FINANZIAMENTO PUBBLICO. Rilanciare il finanziamento pubblico per la sanità in maniera consistente e stabile, al fine di allinearlo alla media dei paesi europei.
LIVELLI ESSENZIALI DI ASSISTENZA. Garantire l’uniforme esigibilità dei LEA in tutto il territorio nazionale, il loro aggiornamento continuo e rigoroso monitoraggio, al fine di ridurre le diseguaglianze e rendere rapidamente accessibili le innovazioni.

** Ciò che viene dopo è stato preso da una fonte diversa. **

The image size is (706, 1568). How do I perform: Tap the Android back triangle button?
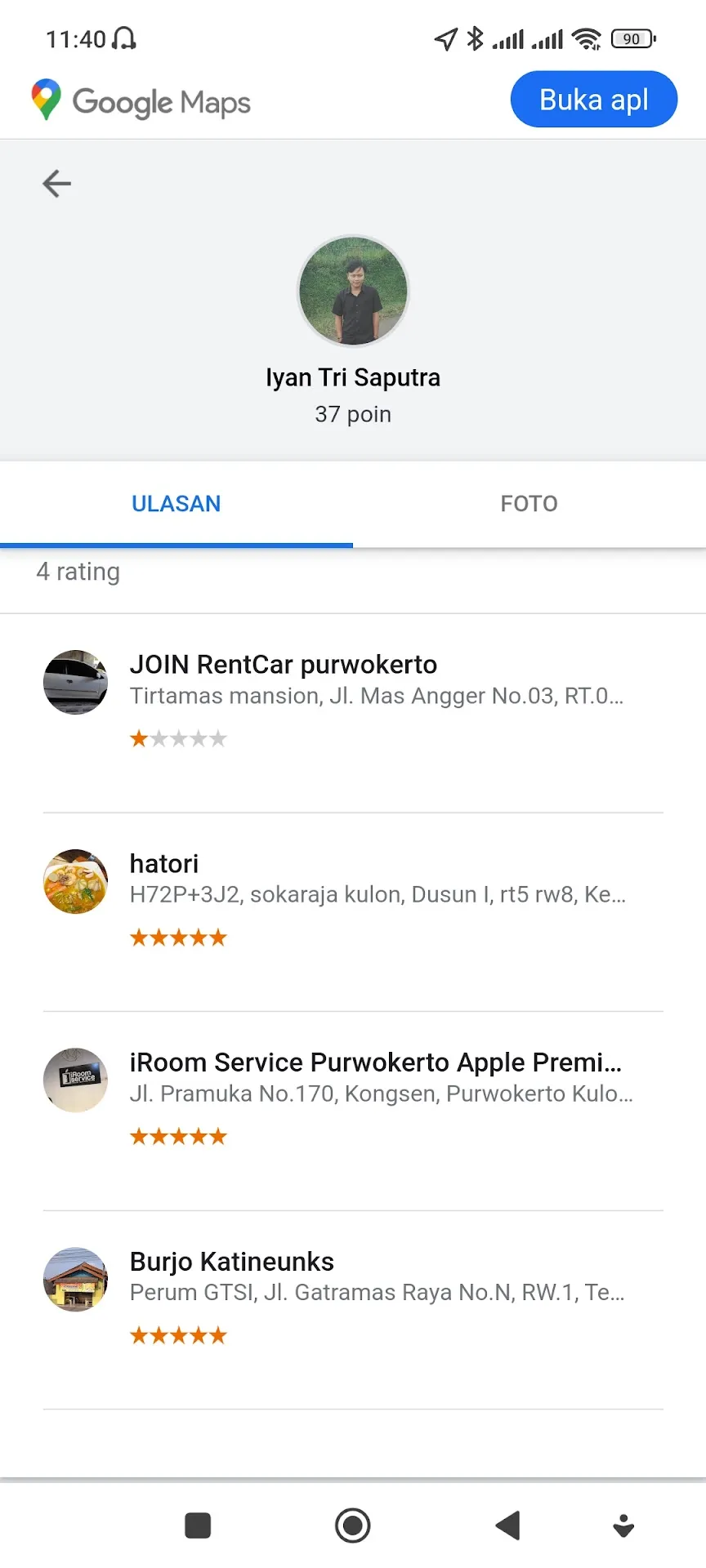[508, 1525]

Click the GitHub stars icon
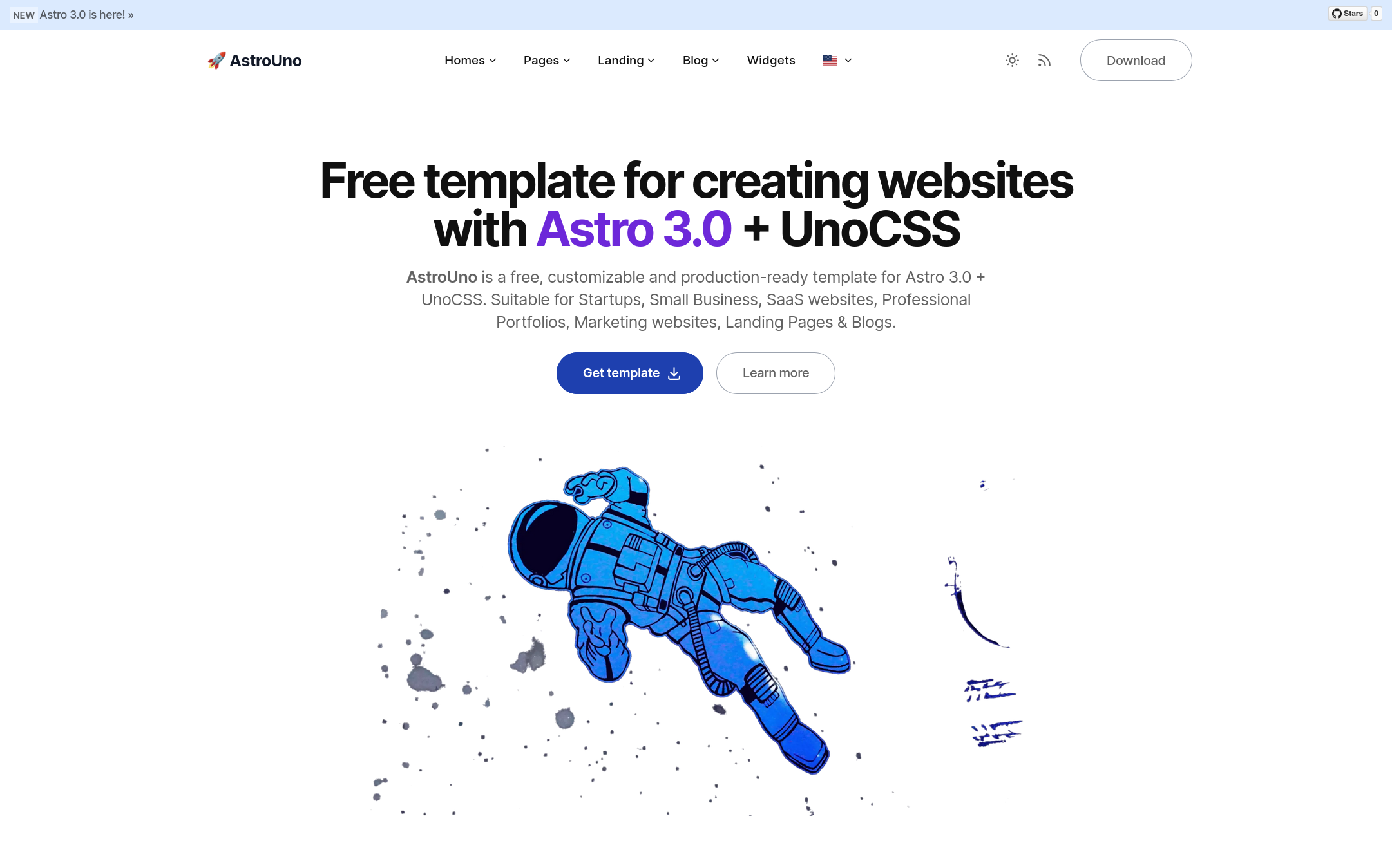(x=1337, y=13)
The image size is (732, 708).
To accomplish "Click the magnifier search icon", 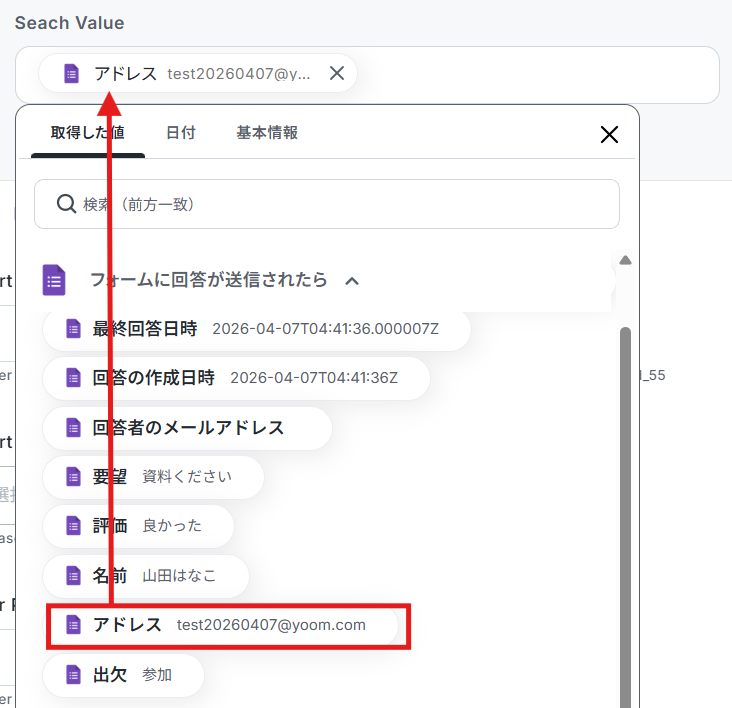I will click(66, 204).
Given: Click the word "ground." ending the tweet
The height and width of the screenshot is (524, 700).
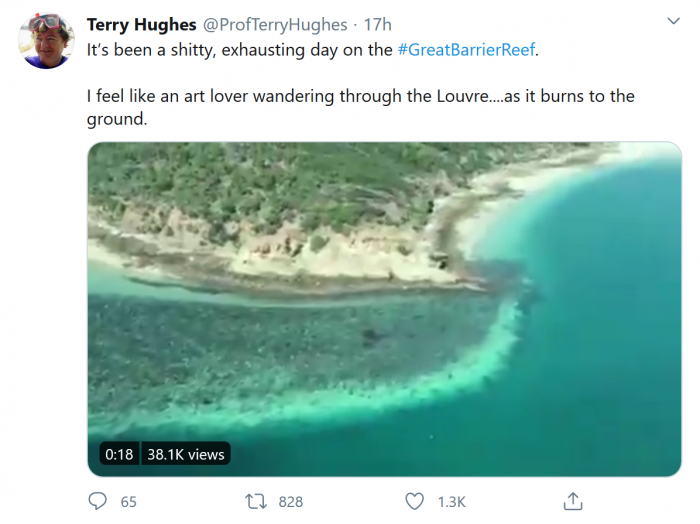Looking at the screenshot, I should click(x=117, y=120).
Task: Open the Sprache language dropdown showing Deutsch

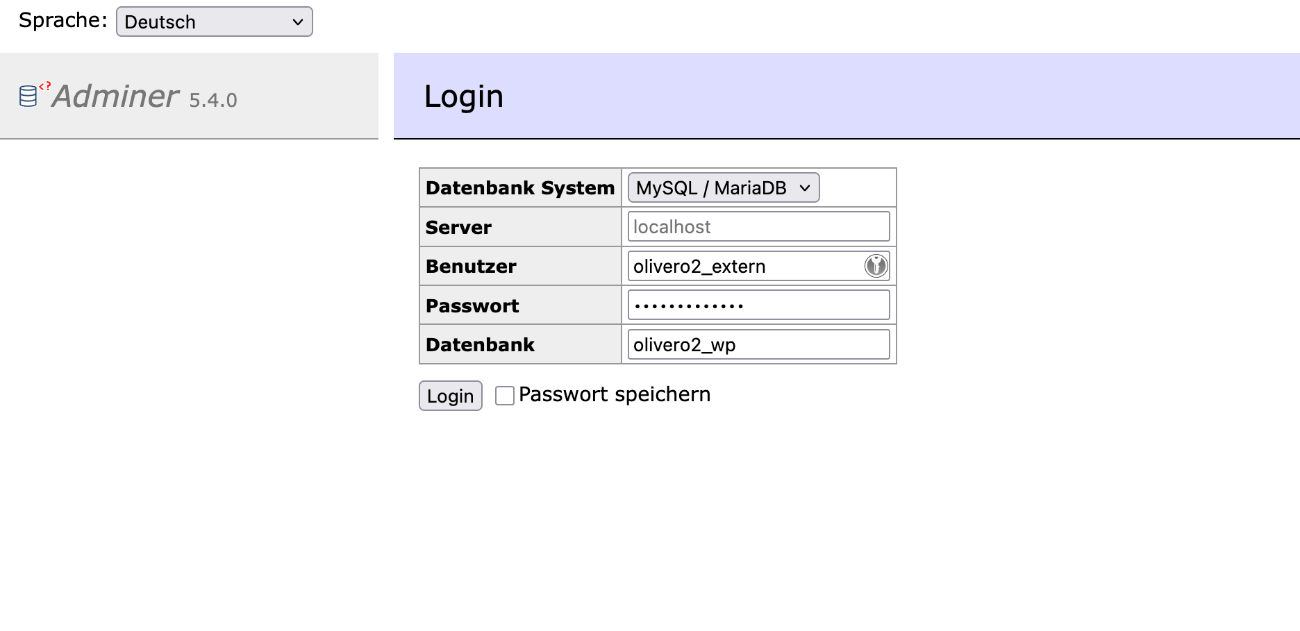Action: pos(214,21)
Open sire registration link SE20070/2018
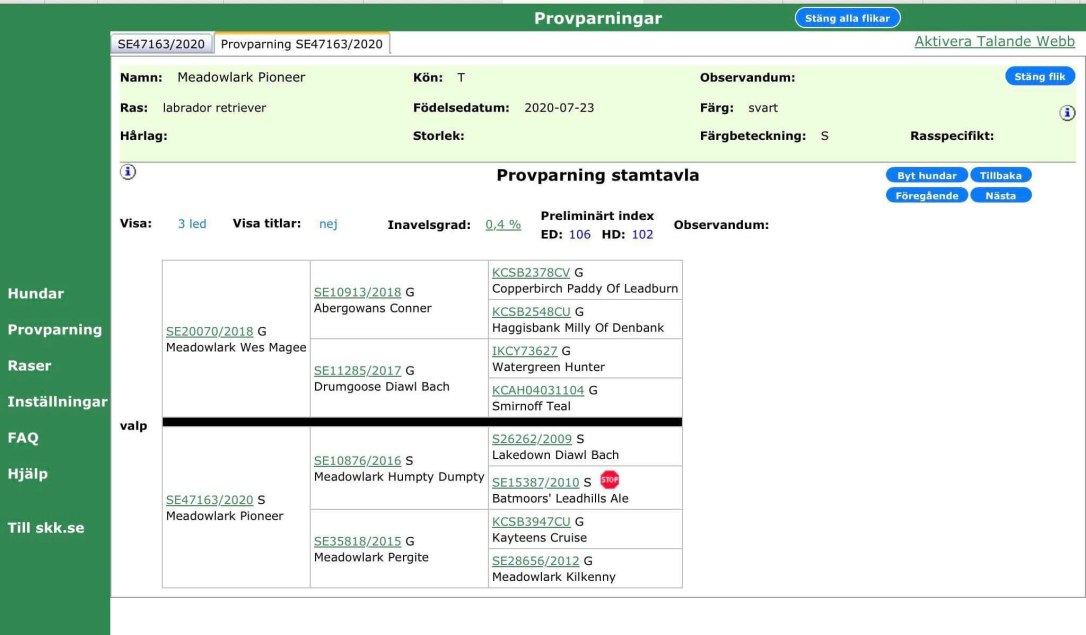Screen dimensions: 1086x635 coord(209,331)
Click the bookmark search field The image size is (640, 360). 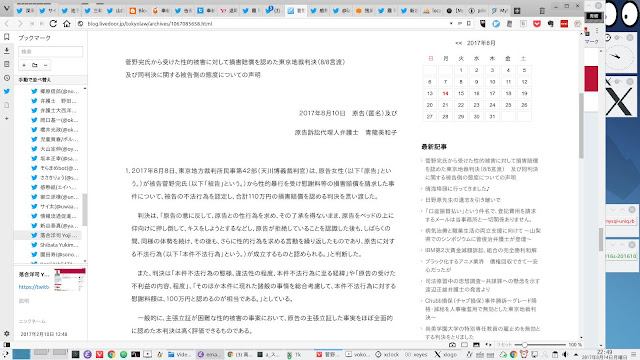pyautogui.click(x=51, y=51)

PROGRAMMAZIONE, ORGANIZZAZIONE E INTEGRAZIONE DEI SERVIZI SANITARI E SOCIO-SANITARI. Programmare l’offerta di servizi sanitari in relazione ai bisogni di salute della popolazione e renderla disponibile tramite reti integrate che condividono percorsi assistenziali, tecnologie e risorse umane, al fine di superare la dicotomia ospedale-territorio e quella tra assistenza sanitaria e sociale.
PERSONALE SANITARIO. Rilanciare le politiche sul capitale umano in sanità: investire sul personale sanitario, programmare adeguatamente il fabbisogno di medici, specialisti e altri professionisti sanitari, riformare i processi di formazione e valutazione delle competenze, al fine di valorizzare e motivare la colonna portante del SSN.
SPRECHI E INEFFICIENZE. Ridurre gli sprechi e le inefficienze che si annidano a livello politico, organizzativo e professionale, al fine di reinvestire le risorse recuperate in servizi essenziali e vere innovazioni, aumentando il value della spesa sanitaria.
RAPPORTO PUBBLICO-PRIVATO. Disciplinare l’integrazione pubblico-privato secondo i reali bisogni di salute della popolazione e regolamentare la libera professione per evitare diseguaglianze e iniquità di accesso.
SANITÀ INTEGRATIVA. Avviare un riordino legislativo della sanità integrativa al fine di arginare fenomeni di privatizzazione, aumento delle diseguaglianze, derive consumistiche ed erosione di risorse pubbliche.
TICKET E DETRAZIONI FISCALI. Rimodulare ticket e detrazioni fiscali per le spese sanitarie, secondo princìpi di equità sociale e prove di efficacia di farmaci e prestazioni, al fine di evitare sprechi di denaro pubblico e ridurre il consumismo sanitario.
TRANSIZIONE DIGITALE. Diffondere la cultura digitale e promuovere le competenze tecniche tra professionisti sanitari e cittadini, al fine di massimizzare le potenzialità delle tecnologie digitali e di migliorare accessibilità ed efficienza in sanità e minimizzare le diseguaglianze.
INFORMAZIONE AI CITTADINI. Potenziare l’informazione istituzionale basata sulle migliori evidenze scientifiche, al fine di promuovere sani stili di vita, ridurre il consumismo sanitario, aumentare l’alfabetizzazione sanitaria della popolazione, contrastare le fake news e favorire decisioni informate sulla salute.
RICERCA SANITARIA. Destinare alla ricerca clinica indipendente e alla ricerca sui servizi sanitari un importo pari ad almeno il 2% del fabbisogno sanitario nazionale standard, al fine di produrre evidenze scientifiche per informare scelte e investimenti del SSN.